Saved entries
━━━━━━━━

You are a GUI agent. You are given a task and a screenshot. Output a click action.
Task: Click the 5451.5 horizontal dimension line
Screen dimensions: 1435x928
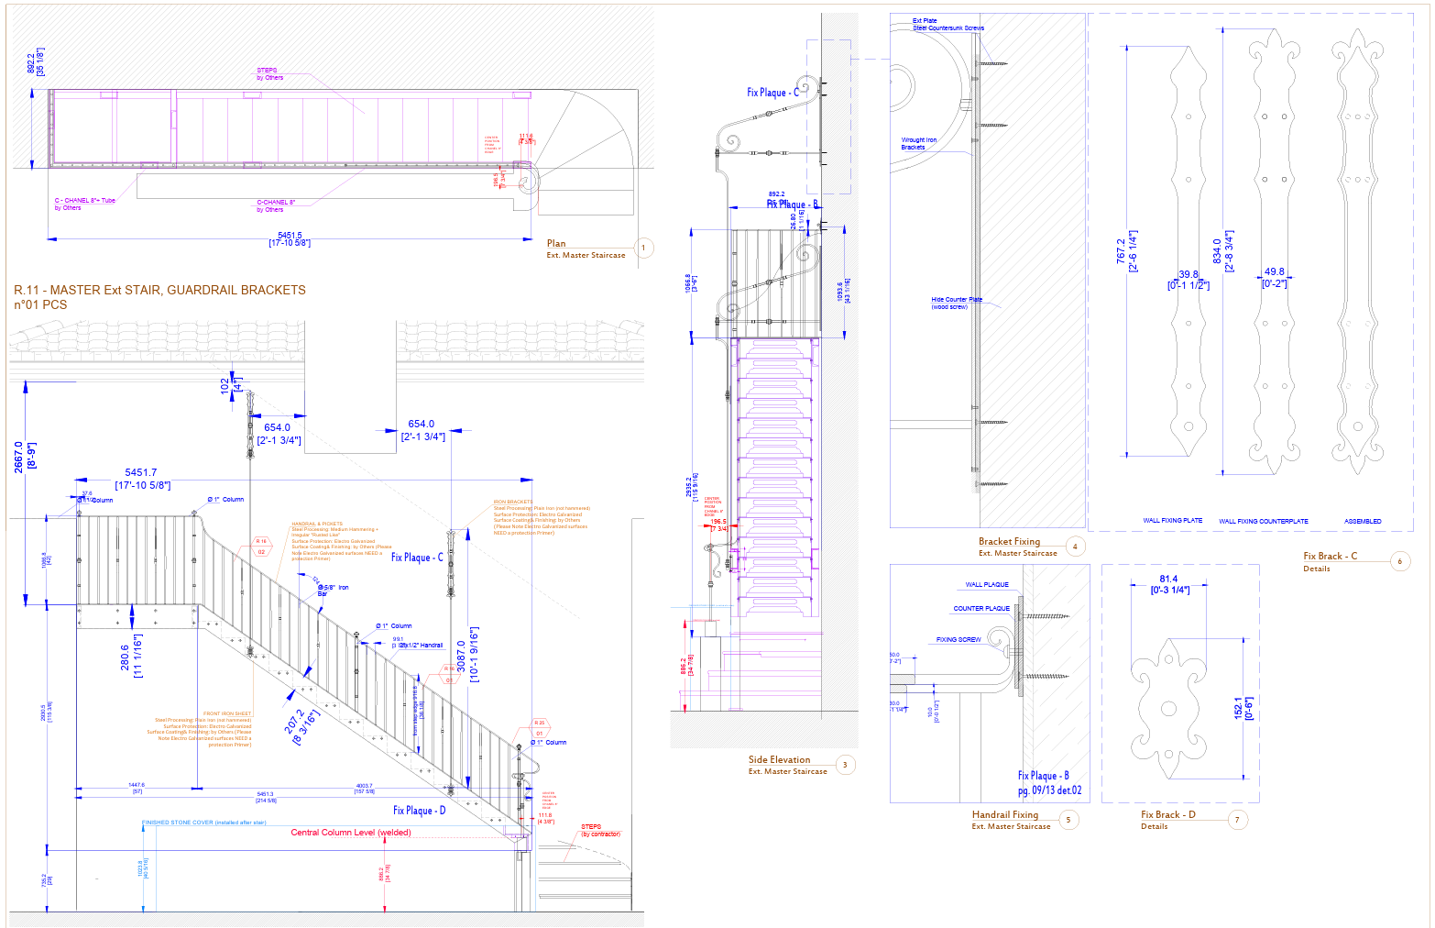coord(291,237)
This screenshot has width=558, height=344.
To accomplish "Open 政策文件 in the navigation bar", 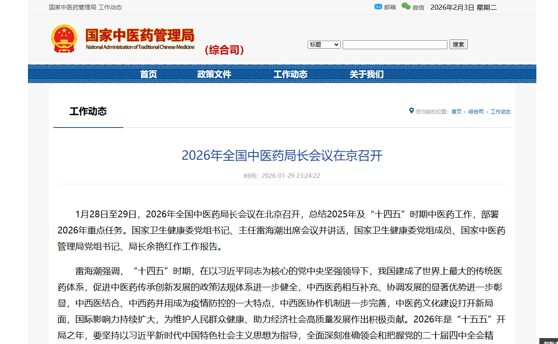I will 214,74.
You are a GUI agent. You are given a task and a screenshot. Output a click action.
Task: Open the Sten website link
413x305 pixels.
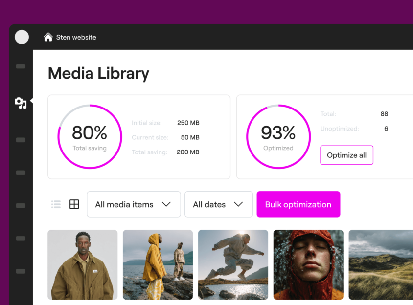click(76, 37)
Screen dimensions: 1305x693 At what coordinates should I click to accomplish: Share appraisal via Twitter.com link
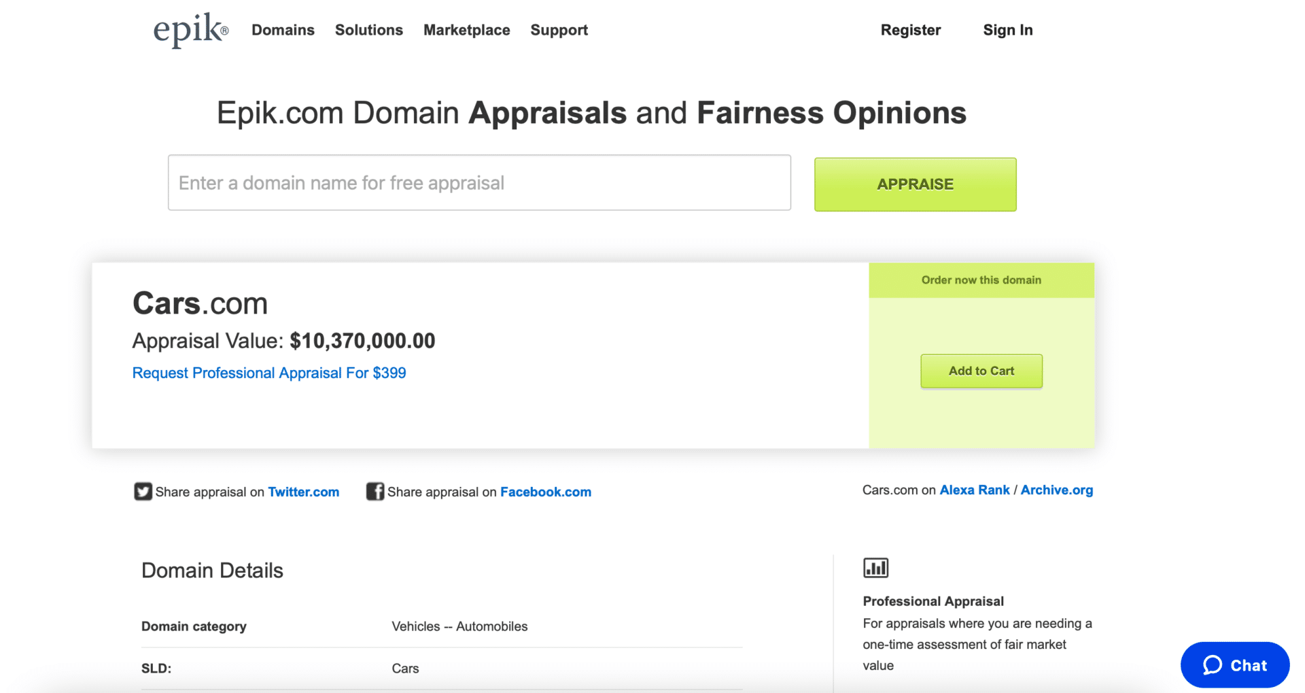[303, 492]
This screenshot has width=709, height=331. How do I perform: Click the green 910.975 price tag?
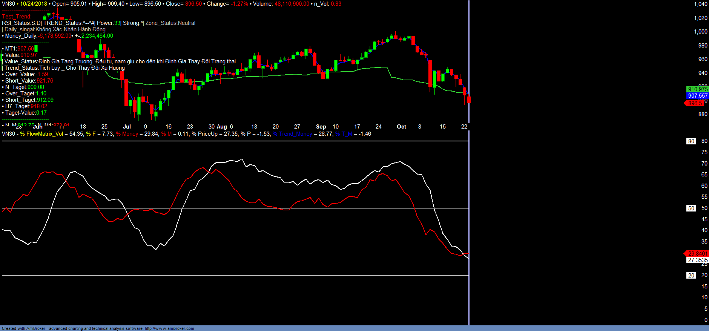pyautogui.click(x=697, y=89)
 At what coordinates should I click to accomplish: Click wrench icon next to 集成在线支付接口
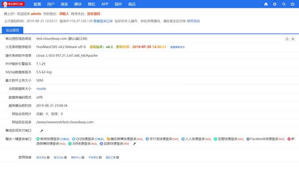pyautogui.click(x=42, y=131)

━━━━━━━━

Leave out the pictures, and retype exactly the lines from the one containing "This screenshot has width=709, height=331." through the last line of the data above, no more and no less.

» Response to this exercise:
This screenshot has width=709, height=331. How do I perform: Click the green 910.975 price tag?
pyautogui.click(x=697, y=89)
 At what coordinates should I click to accomplish: Click wrench icon next to 集成在线支付接口
pyautogui.click(x=42, y=131)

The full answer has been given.